Post by devdemi » August 15th, 2019, 5:11 pm

> But you said you approve of Hirsch's solution?? How so?

No, I don't approve. Not at all.

> [ quoting marxists]
> "there is no human nature, and that humans are infinitely pliable, capable of structuring ourselves
> according to anything that would impose itself on us;"

That's evolution. So, strictly speaking - correct. In political timeframes, I don't think so.

I don't agree, fwiw, that there are no functional utopias. I think conditions can align for them, sometimes, for a while. Maybe we're in something like that right now. But it's not a libertarian ideal. It's a full-court-press tussle of values on a base of relatively broad and balanced prosperity with few power centers with the ability or reason to disrupt it. Magic. Let's see how long we can make it last.

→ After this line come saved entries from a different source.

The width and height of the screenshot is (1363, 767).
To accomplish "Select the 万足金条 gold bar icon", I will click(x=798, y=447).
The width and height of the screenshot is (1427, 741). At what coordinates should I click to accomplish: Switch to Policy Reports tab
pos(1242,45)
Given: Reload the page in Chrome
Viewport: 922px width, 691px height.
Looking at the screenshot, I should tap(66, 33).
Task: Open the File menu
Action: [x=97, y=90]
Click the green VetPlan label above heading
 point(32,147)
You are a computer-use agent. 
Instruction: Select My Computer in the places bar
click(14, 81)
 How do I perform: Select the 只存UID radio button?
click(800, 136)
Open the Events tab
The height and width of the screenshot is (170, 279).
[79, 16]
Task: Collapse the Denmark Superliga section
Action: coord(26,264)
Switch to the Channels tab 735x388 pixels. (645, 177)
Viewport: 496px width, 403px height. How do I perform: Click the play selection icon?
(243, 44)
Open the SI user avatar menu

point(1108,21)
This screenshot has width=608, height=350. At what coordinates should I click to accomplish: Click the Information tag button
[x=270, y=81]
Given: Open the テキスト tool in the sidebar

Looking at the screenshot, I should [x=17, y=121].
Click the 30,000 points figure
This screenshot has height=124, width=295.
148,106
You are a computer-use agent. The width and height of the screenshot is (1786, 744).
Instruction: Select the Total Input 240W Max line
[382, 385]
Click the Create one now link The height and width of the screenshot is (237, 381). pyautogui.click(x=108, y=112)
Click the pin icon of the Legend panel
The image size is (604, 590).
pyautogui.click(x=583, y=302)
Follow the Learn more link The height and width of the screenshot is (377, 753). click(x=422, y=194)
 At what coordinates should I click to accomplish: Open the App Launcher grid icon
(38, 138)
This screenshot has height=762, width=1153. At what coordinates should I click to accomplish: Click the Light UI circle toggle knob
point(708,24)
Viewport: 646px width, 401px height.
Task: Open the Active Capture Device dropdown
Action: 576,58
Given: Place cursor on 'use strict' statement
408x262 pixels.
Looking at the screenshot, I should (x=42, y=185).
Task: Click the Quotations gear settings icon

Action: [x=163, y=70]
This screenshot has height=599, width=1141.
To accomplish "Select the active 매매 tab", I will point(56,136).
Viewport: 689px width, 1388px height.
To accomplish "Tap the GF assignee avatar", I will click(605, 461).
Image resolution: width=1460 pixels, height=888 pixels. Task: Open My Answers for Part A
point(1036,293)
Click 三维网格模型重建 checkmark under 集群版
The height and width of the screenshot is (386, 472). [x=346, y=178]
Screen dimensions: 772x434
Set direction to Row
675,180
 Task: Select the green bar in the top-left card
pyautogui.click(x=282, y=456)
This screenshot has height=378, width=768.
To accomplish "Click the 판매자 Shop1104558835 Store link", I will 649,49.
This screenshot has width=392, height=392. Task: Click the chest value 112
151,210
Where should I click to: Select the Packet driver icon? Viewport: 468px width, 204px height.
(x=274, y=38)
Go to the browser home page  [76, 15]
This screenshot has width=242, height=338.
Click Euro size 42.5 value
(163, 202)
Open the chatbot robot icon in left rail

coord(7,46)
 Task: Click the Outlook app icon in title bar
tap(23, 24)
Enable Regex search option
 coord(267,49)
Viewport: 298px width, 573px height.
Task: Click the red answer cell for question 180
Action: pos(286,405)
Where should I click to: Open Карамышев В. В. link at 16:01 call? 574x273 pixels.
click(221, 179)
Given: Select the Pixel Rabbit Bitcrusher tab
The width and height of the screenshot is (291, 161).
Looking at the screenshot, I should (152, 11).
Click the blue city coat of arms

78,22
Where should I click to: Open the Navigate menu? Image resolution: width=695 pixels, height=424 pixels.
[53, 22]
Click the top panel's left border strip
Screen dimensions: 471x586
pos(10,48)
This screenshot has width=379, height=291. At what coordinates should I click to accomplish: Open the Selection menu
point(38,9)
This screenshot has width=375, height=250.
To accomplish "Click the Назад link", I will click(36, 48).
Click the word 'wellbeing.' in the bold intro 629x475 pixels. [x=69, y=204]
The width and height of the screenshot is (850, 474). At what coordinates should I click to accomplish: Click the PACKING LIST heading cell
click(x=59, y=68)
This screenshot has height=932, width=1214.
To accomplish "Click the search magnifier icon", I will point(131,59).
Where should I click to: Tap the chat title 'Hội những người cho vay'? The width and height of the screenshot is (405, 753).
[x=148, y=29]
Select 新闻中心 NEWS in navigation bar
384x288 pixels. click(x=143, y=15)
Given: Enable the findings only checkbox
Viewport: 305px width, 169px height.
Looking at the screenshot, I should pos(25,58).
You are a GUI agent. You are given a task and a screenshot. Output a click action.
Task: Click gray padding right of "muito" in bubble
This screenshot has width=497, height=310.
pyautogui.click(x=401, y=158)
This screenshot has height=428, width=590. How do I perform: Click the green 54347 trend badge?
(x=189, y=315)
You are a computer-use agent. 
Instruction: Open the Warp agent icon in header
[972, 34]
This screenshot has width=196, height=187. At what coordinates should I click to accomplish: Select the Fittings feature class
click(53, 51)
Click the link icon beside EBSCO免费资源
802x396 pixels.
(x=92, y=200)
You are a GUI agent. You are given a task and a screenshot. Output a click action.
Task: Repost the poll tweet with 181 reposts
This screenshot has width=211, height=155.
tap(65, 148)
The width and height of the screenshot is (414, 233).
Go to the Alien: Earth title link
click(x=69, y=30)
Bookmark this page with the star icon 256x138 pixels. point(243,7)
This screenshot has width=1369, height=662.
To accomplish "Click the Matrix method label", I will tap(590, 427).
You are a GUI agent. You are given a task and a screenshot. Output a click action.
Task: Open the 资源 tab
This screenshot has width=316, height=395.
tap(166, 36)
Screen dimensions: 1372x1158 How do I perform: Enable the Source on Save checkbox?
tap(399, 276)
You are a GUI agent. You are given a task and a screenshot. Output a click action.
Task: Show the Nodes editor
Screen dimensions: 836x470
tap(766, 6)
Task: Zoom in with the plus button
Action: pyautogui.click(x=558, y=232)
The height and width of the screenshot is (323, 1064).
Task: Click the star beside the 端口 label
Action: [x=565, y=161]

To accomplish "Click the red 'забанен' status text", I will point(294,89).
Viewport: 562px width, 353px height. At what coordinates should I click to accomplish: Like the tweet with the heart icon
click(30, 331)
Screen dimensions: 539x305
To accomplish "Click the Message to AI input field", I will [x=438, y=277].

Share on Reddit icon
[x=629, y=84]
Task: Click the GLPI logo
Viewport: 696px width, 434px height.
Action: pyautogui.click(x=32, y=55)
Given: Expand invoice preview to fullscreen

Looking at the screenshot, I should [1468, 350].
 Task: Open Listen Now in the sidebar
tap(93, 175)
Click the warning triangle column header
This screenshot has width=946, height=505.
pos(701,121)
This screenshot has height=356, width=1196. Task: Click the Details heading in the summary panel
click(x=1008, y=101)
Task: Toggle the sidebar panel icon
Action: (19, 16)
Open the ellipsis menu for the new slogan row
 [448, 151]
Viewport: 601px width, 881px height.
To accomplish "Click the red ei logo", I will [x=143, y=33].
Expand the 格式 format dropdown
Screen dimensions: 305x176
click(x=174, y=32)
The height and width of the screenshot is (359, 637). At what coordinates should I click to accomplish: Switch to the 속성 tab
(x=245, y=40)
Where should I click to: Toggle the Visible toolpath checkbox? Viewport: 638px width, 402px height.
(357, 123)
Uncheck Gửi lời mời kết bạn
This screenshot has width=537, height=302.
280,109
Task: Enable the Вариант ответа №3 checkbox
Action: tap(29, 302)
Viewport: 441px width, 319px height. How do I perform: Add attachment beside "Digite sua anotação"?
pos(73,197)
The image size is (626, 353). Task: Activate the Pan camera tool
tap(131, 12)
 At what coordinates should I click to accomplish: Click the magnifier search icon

Back to the main point. I just want to tease some of these things apart because there's a lot being said.

> In denying absolutes as he does, he attempts to bring sanity into the public sphere

The public sphere IS sanity. Anything you try to impose on it is violence. In general. Obviously there are times of crisis and panics and so on .. I'm not talking about any of that. In fact, I suspect much of the tragedy in human history isn't even due to moral failings. More to incompetence.

We're tool users. Here are some tools we use:
- sharp rocks
- words
- implied social contracts
- explicit social contracts

So, the public sphere is identical to one of these (#3). It's a collaborative consensus and our personal participation in it through our public self has to be fraught because it represents all the personal compromises that we have to make. Isn't that also the process of "building character"?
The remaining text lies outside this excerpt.